ACTION ITEM: Pictures are to be left out, and only the lines from the one containing "The height and" through the last line of the data are to be returned exactly.

Stored dataset items:
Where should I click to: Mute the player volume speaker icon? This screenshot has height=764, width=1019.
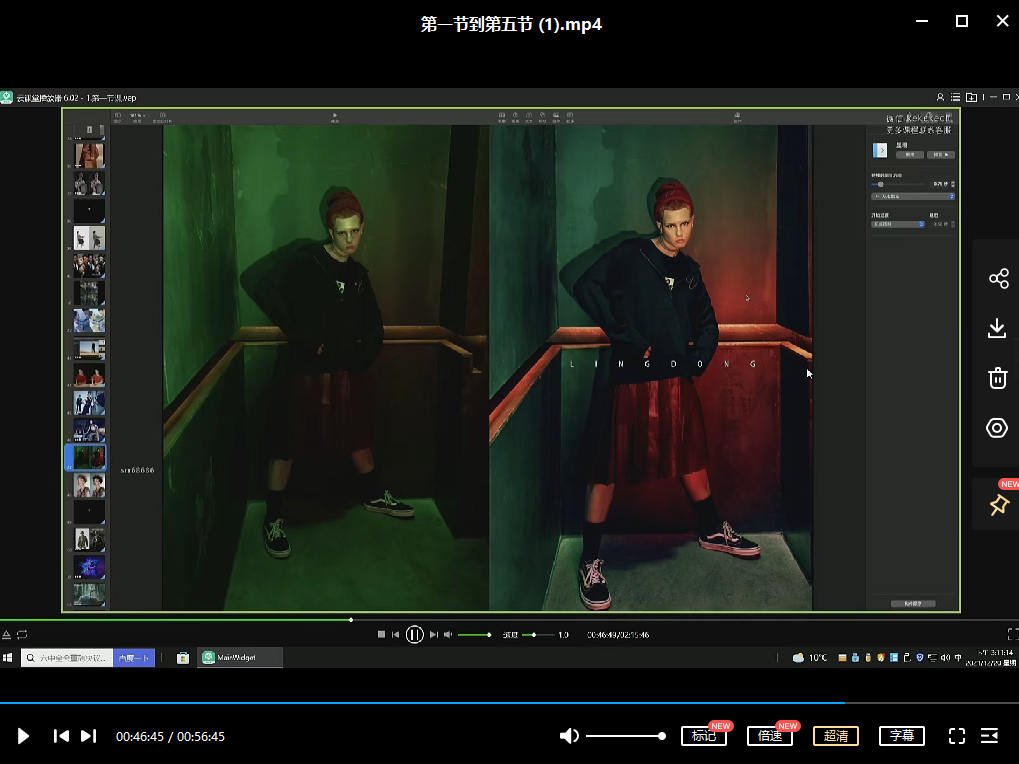tap(569, 736)
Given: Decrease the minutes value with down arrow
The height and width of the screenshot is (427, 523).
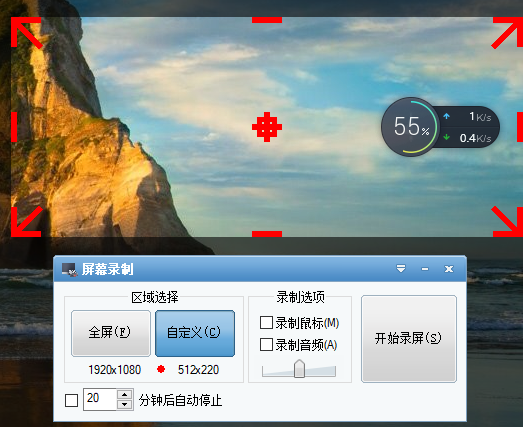Looking at the screenshot, I should [125, 404].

EXERCISE RESPONSE:
The height and width of the screenshot is (427, 523).
Looking at the screenshot, I should [125, 404].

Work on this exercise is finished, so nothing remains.